▶ [Task objective]:
Search the entries below for the string "language" and copy the lines that hold it.

▶ [Provided data]:

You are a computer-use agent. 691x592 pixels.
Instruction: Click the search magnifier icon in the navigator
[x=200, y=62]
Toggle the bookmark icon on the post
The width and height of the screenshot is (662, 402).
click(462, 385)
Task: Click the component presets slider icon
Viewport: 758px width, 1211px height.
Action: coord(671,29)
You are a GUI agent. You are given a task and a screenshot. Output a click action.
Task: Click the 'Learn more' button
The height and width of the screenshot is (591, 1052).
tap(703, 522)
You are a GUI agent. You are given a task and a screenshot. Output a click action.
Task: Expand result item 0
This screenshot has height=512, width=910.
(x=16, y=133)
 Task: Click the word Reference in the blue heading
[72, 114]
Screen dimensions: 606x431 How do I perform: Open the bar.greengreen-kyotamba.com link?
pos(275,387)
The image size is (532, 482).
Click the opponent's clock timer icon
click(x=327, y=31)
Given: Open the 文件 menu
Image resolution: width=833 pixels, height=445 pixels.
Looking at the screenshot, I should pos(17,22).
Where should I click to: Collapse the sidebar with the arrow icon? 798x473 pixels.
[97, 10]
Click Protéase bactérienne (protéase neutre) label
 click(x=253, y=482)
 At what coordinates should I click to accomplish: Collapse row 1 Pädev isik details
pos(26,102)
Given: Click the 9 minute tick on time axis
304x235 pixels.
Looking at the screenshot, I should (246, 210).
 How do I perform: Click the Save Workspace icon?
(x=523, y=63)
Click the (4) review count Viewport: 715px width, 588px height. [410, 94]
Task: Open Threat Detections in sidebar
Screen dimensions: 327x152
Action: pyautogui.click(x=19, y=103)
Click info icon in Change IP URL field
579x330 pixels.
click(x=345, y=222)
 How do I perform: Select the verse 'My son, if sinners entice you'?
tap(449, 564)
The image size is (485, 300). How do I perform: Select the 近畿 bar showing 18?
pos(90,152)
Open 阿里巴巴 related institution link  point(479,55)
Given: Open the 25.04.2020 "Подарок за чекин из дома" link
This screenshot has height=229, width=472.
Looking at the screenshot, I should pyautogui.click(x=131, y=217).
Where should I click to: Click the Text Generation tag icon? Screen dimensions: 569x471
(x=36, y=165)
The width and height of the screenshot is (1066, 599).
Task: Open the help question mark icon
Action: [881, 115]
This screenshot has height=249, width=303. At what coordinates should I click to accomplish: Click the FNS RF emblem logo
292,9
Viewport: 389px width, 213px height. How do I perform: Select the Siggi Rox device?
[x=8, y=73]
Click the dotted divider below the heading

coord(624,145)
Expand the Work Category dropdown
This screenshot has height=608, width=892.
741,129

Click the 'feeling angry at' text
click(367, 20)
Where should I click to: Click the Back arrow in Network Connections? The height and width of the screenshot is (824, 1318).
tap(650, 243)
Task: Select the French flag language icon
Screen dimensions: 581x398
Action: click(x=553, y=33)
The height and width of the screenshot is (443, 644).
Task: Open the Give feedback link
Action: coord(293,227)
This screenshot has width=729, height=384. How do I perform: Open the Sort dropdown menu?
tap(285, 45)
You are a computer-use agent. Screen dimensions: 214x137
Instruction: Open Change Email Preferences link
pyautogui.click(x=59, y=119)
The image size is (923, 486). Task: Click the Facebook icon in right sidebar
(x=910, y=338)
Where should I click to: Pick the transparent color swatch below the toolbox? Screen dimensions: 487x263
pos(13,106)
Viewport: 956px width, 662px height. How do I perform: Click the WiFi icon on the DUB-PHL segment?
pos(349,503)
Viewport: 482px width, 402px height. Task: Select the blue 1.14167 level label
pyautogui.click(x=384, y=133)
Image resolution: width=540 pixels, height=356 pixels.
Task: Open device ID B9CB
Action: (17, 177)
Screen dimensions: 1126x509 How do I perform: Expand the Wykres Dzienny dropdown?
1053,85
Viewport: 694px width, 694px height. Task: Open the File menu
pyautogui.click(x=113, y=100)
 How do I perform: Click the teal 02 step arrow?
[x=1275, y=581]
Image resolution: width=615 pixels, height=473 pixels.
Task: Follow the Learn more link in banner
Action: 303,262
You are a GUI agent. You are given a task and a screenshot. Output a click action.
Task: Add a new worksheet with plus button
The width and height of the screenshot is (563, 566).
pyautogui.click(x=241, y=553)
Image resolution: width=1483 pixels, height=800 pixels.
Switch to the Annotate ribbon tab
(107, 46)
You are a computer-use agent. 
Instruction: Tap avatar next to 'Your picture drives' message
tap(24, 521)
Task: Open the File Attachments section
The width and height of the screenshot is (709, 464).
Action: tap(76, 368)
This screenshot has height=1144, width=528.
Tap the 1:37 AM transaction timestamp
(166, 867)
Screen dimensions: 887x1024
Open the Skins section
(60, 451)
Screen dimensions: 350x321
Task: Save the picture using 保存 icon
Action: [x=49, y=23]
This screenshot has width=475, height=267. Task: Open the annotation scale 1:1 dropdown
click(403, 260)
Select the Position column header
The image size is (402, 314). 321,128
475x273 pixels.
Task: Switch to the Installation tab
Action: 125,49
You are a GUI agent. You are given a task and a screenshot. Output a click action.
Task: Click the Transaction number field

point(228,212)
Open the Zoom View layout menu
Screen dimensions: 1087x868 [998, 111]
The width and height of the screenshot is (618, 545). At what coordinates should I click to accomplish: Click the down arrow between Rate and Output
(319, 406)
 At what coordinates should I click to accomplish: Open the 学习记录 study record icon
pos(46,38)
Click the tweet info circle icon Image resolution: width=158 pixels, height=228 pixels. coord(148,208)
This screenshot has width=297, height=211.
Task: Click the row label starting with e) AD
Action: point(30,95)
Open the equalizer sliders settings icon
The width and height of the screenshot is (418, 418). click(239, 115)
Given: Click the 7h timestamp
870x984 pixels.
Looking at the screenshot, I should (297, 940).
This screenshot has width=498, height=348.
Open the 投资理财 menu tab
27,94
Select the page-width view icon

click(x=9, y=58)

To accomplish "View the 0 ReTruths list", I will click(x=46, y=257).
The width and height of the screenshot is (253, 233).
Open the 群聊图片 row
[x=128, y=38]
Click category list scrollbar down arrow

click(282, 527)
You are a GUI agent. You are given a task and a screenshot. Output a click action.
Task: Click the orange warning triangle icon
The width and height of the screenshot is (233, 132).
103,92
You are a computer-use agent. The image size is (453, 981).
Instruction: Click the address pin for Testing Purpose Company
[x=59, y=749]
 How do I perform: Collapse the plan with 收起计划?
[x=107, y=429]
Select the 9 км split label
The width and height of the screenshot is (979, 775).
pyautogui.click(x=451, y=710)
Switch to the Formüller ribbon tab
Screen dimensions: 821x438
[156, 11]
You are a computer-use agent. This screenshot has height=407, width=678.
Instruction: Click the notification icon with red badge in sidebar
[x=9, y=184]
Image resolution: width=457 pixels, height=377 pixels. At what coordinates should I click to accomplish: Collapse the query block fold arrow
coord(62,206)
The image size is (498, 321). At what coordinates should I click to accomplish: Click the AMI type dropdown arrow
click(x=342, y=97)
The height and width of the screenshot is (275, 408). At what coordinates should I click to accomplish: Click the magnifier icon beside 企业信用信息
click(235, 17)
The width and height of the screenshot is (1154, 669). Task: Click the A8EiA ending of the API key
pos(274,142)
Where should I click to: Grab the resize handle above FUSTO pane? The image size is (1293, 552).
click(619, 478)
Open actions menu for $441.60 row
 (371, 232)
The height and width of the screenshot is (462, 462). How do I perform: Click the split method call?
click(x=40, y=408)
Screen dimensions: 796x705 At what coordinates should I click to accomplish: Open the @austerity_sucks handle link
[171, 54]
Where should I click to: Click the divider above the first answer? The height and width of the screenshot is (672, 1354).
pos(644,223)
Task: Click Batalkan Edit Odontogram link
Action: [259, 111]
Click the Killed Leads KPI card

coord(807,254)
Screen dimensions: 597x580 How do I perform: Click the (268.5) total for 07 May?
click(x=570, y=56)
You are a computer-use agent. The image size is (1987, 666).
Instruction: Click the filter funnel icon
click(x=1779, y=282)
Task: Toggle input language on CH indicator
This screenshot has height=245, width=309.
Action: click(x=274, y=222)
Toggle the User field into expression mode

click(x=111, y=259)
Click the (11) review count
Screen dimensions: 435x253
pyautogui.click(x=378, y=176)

▶ [Solution below]:
Task: Select the French flag language icon
Task: Toggle input language on CH indicator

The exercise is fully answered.